_RECORDS FOR THIS TASK_
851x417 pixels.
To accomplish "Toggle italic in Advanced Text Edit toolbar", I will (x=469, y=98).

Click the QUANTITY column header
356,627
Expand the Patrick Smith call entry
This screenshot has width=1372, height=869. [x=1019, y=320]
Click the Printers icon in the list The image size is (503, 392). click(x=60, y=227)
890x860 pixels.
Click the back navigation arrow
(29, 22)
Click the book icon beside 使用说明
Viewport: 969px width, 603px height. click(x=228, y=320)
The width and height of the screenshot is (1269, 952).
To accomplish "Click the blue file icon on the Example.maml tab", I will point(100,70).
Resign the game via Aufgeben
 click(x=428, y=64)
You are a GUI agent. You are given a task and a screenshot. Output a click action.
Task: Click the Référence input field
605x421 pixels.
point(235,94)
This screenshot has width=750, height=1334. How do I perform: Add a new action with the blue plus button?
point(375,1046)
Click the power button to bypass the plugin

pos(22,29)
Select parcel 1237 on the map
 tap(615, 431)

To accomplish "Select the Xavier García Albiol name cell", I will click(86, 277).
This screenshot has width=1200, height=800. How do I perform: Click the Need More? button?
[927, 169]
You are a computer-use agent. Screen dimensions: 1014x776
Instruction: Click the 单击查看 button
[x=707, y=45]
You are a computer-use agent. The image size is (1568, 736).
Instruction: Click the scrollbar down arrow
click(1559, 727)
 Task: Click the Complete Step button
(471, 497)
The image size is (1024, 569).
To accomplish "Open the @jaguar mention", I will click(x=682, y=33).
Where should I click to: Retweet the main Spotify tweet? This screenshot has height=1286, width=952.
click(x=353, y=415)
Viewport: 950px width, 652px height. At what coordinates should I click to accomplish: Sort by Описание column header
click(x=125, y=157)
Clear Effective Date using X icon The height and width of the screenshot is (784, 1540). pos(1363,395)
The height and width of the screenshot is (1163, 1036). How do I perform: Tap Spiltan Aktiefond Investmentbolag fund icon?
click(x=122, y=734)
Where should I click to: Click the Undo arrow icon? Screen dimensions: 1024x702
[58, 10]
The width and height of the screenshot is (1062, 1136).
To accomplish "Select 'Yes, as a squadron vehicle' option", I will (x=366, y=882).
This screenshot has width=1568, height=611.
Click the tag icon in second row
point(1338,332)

_EXERCISE REQUIREMENTS_
Rewrite the records above, putting "Where do I click to" in place of every occurrence of "Where should I click to" and leaving all other text as it is.

_WRITTEN SOLUTION_
851x417 pixels.
To accomplish "Toggle italic in Advanced Text Edit toolbar", I will (x=469, y=98).

Click the QUANTITY column header
356,627
Expand the Patrick Smith call entry
This screenshot has width=1372, height=869. [x=1019, y=320]
Click the Printers icon in the list The image size is (503, 392). click(x=60, y=227)
890x860 pixels.
Click the back navigation arrow
(29, 22)
Click the book icon beside 使用说明
Viewport: 969px width, 603px height. click(x=228, y=320)
The width and height of the screenshot is (1269, 952).
To accomplish "Click the blue file icon on the Example.maml tab", I will point(100,70).
Resign the game via Aufgeben
 click(x=428, y=64)
You are a GUI agent. You are given a task and a screenshot. Output a click action.
Task: Click the Référence input field
605x421 pixels.
point(235,94)
This screenshot has width=750, height=1334. How do I perform: Add a new action with the blue plus button?
point(375,1046)
Click the power button to bypass the plugin

pos(22,29)
Select parcel 1237 on the map
 tap(615, 431)

To accomplish "Select the Xavier García Albiol name cell", I will click(86, 277).
This screenshot has width=1200, height=800. How do I perform: Click the Need More? button?
[927, 169]
You are a computer-use agent. Screen dimensions: 1014x776
Instruction: Click the 单击查看 button
[x=707, y=45]
You are a computer-use agent. The image size is (1568, 736).
Instruction: Click the scrollbar down arrow
click(1559, 727)
 Task: Click the Complete Step button
(471, 497)
The image size is (1024, 569).
To accomplish "Open the @jaguar mention", I will click(x=682, y=33).
Where do I click to: Retweet the main Spotify tweet? This screenshot has height=1286, width=952.
click(x=353, y=415)
Viewport: 950px width, 652px height. At what coordinates should I click to accomplish: Sort by Описание column header
click(x=125, y=157)
Clear Effective Date using X icon The height and width of the screenshot is (784, 1540). pos(1363,395)
The height and width of the screenshot is (1163, 1036). How do I perform: Tap Spiltan Aktiefond Investmentbolag fund icon?
click(x=122, y=734)
Where do I click to: Click the Undo arrow icon? Screen dimensions: 1024x702
[58, 10]
The width and height of the screenshot is (1062, 1136).
To accomplish "Select 'Yes, as a squadron vehicle' option", I will (x=366, y=882).
This screenshot has width=1568, height=611.
Click the tag icon in second row
point(1338,332)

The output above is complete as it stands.